Nel 2007 l’open source nella Pubblica Amministrazione è divenuto una realtà sempre più concreta. In particolare, a compiere dei passi decisivi è stato il formato aperto ODF, meglio noto come Open Document.
Dal 2006 accettato come standard ISO e da allora adottato da numerosi governi, è considerato da molti il futuro standard europeo per la gestione documentale elettronica.
Secondo la ODF Alliance, l’ente ufficiale per la promozione e lo sviluppo di questo formato – che annovera tra i suoi membri anche società del calibro di IBM, Red Hat e Sun Microsystem – nel corso del 2007 sono stati ben 12 Paesi e 6 governi regionali ad adottare politiche pro-ODF.
Le applicazioni già introdotte e supportate sono 40, destinate a divenire presto circa 500, affiancando quindi in maniera sempre più massiccia l’ODf all’altro standard aperto per documenti elettronici, l’OOXML (Office Open XML) supportato da Microsoft.
«Considerato che abbiamo iniziato a supportare questo standard solo nel 2006, gli sviluppi registrati nel corso del 2007 sono stati davvero incredibili», ha sottolineato Marino Marcich, managing director dell’Alleanza.
«Una cosa è riconoscere la validità dell’ODF e considerarne l’introduzione in un’architettura d’impresa, un’altra è avviarne l’utilizzo vero e proprio».
I formati proprietari nella sfera pubblica stanno diventando fuori moda e, in generale, cominciano a essere considerati universalmente inaccettabili, secondo Marcich.
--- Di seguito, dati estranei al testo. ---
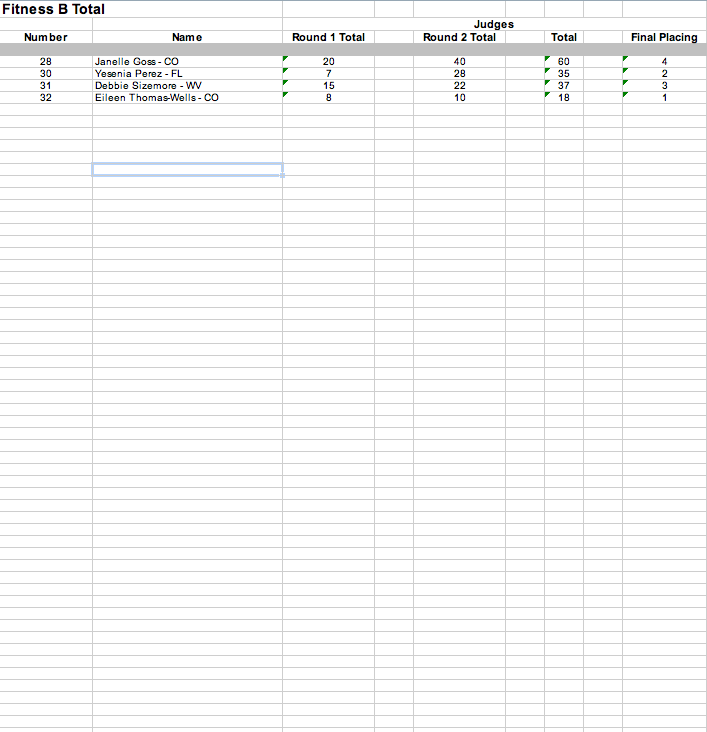Click green indicator triangle beside Total 37
Screen dimensions: 707x732
coord(548,83)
E in effetti, come confermano gli indici di adozione, il braccio di ferro fra ODF e OOXML si sta facendo serrato, soprattutto per quanto concerne l’annoso problema dell’interoperabilità.
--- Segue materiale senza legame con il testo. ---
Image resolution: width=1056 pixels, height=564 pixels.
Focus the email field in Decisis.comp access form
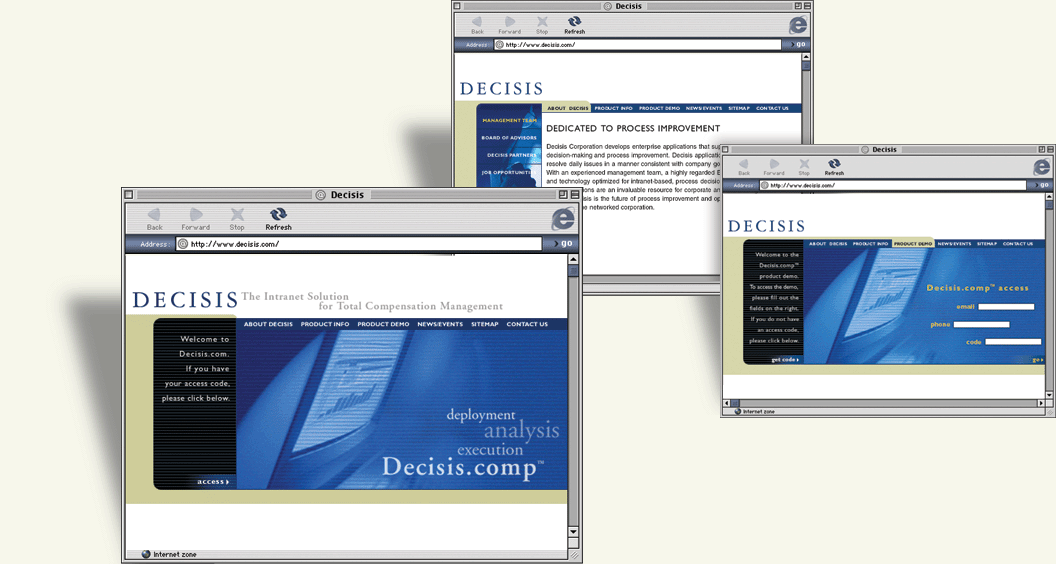pos(1006,307)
Quel che è certo è che ricorrere a formati aperti per la gestione documentale è una priorità per tutte le amministrazioni pubbliche, per garantire flessibilità e razionalizzazione della spesa, ma anche riusabilità e replicabilità, senza dimenticare la possibilità di personalizzare il software e renderlo più rispondente alle necessità dei singoli enti.